The seventeenth century was a time of religious upheaval and the position of the Baptists grew stronger. In 1649 John Miles established the first Baptist church in Wales at Ilston. The Baptist congregation at Ilston came from all parts off Gower and even as far as Loughor. From 1649 until 1660 the Ilston Baptists met in the parish church of St Illtyd, of which Miles was rector or minister (Gregor 1995) until the Restoration.
The curvilinear boundaries of this area are indicative of land being enclosed through encroachment onto the wood and common land. The fields around the main settlements are more regular and represent the main arable fields of the holdings with origins from at least the medieval period. Kissock (1991) claims that fields forming a circular group in the wider area around Courthouse were assarted in the sixteenth century and may represent "the one hundred and twenty acres in the Forest of Fayerwood (sic) which the Earl of Worcester claimed had been illegally taken from him sometime before 1590" (Kissock 1991, 133). Much of the land along the boundaries of the area is still rough ground and woodland. By 1764, the Earl of Warwick held the barony of Bryn-afel and Ilston and the main freeholders in this area were the Earl, Mrs Dawkins at Courthouse and Richard Bowen at Moorhouse.
During the early nineteenth century Ilston church was bought by Thomas Penrice who restored it in the Gothic style.

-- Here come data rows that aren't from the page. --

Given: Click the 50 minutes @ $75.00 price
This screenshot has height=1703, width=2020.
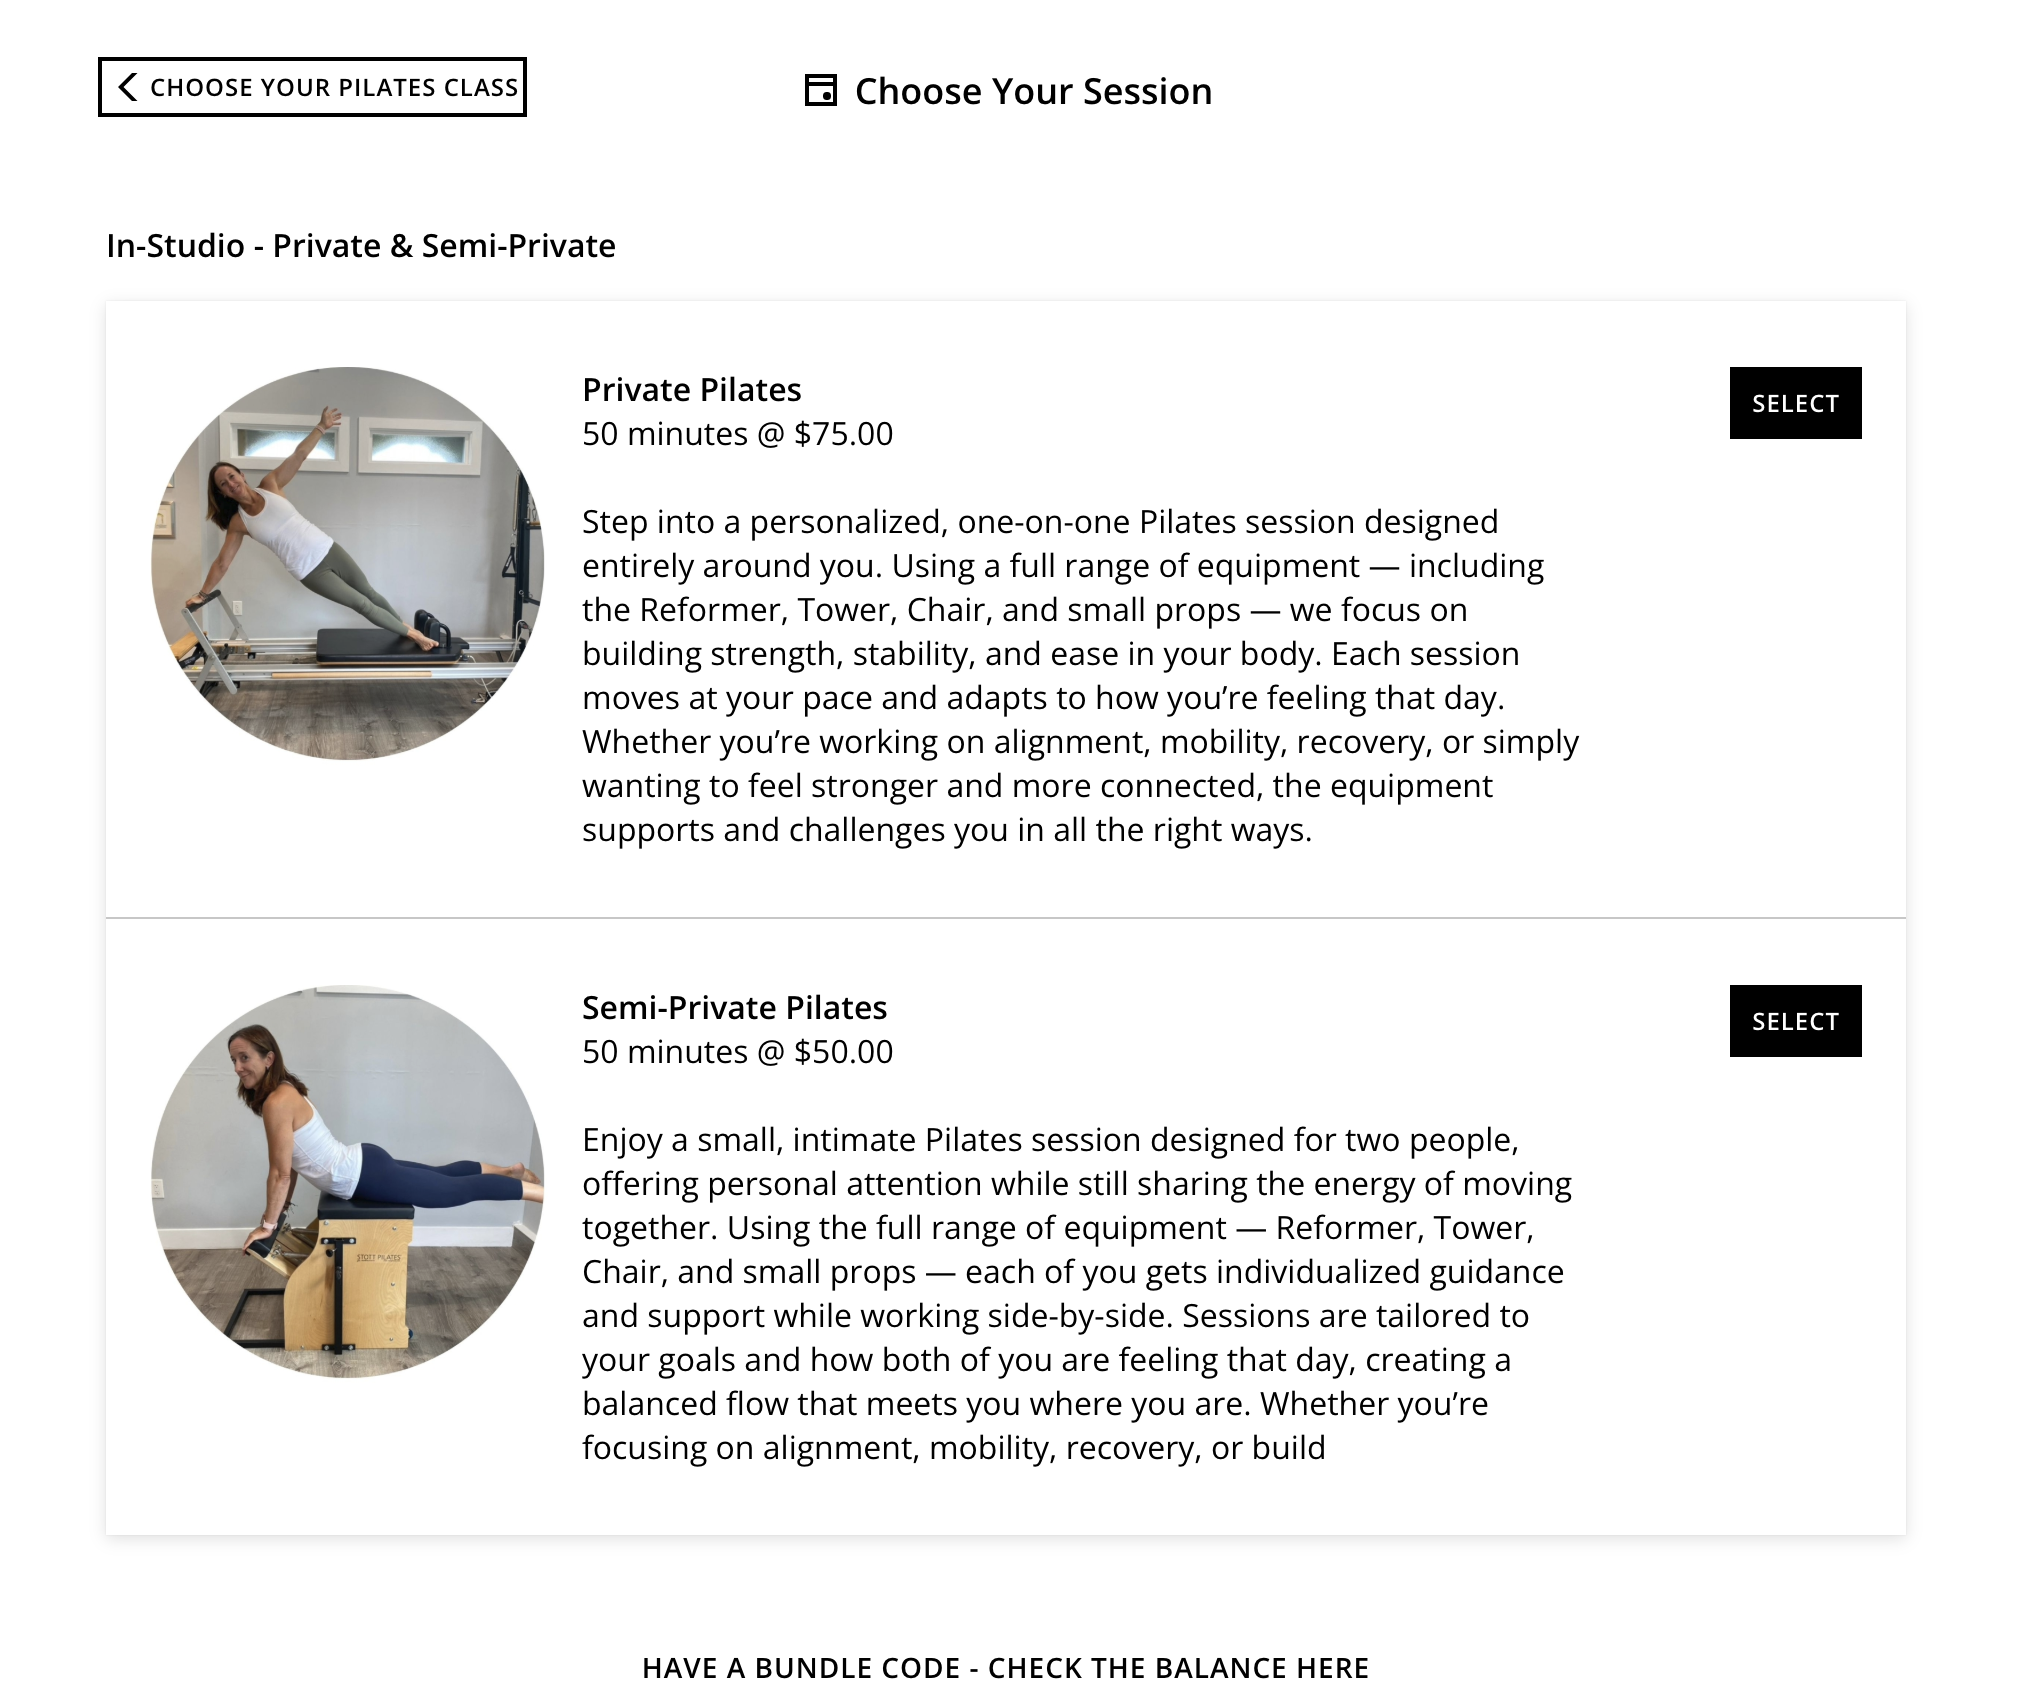Looking at the screenshot, I should [x=738, y=434].
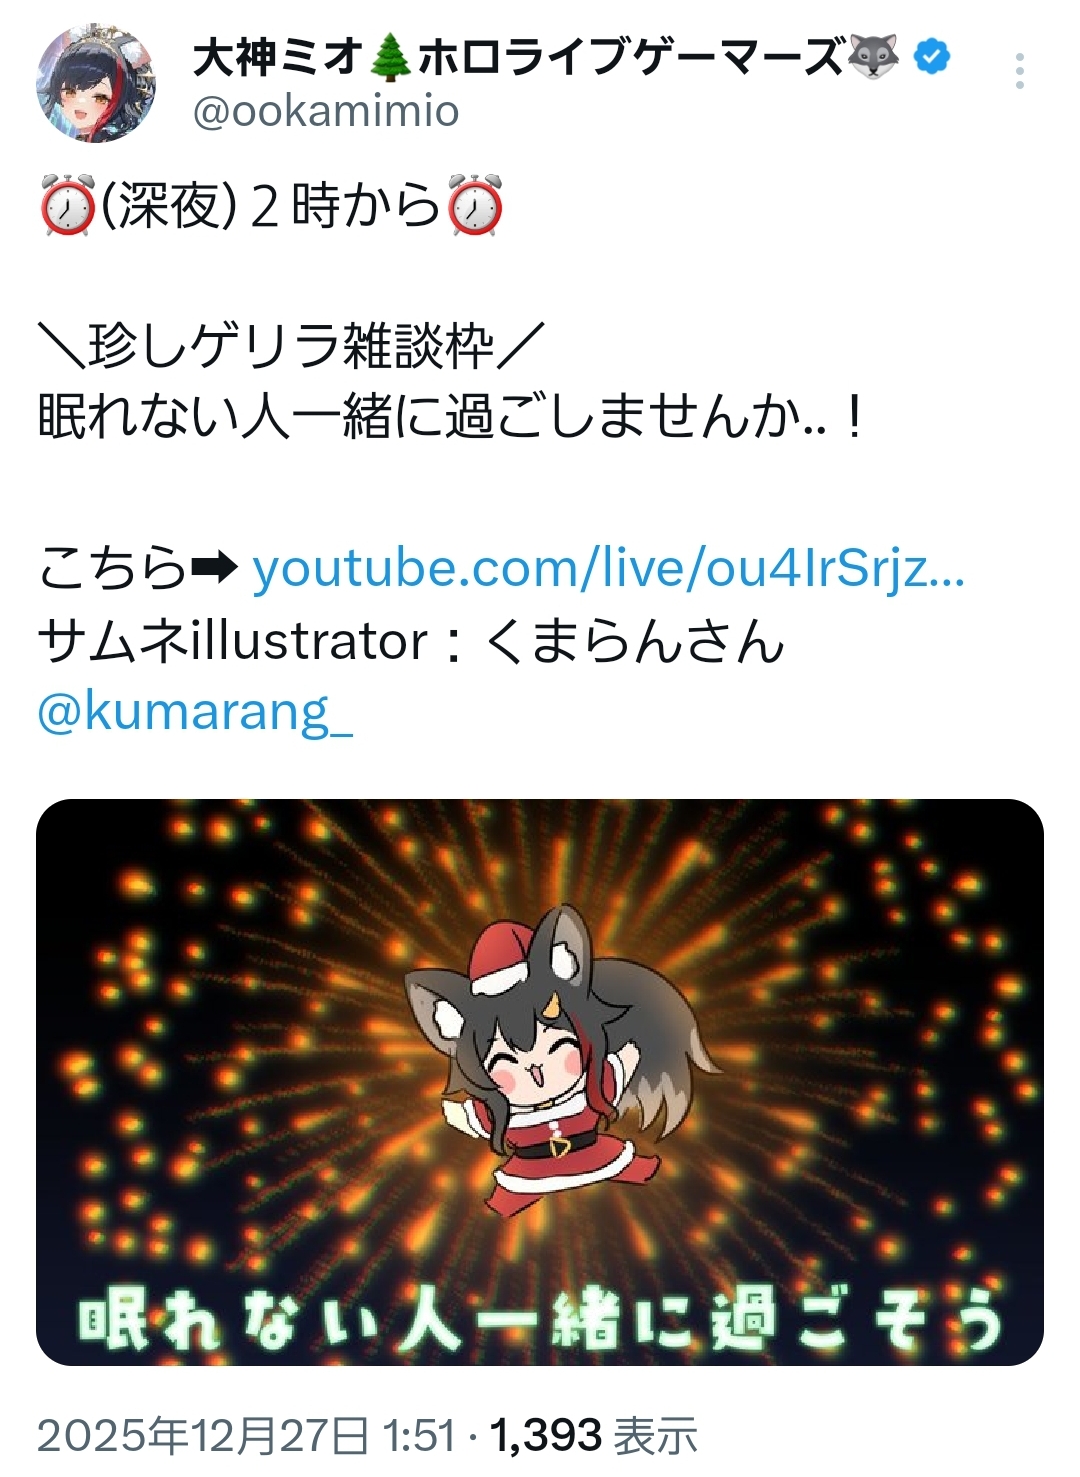Open the @kumarang_ mention
The image size is (1080, 1477).
coord(195,713)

The main settlement at Ilston is loosely focused around the church and village green consisting of a number of cottages and small holdings. Settlements around Bryn-afel and Moorhouse (now Moorlakes) may have shrunken since Merrick's time, though these together with Courthouse farm constitute the extent of outlying settlement in this area. The landscape has remained largely unchanged since the publication of the first edition 25-inch OS map, with the exception of the large quarry between Bryn-afel and Ilston, which had an impact on the landscape in the nineteenth century. Vegetation has now regenerated and this area is currently a wildlife reserve. Later expansion of settlement is confined to the addition of a few bungalows in the centre of Ilston.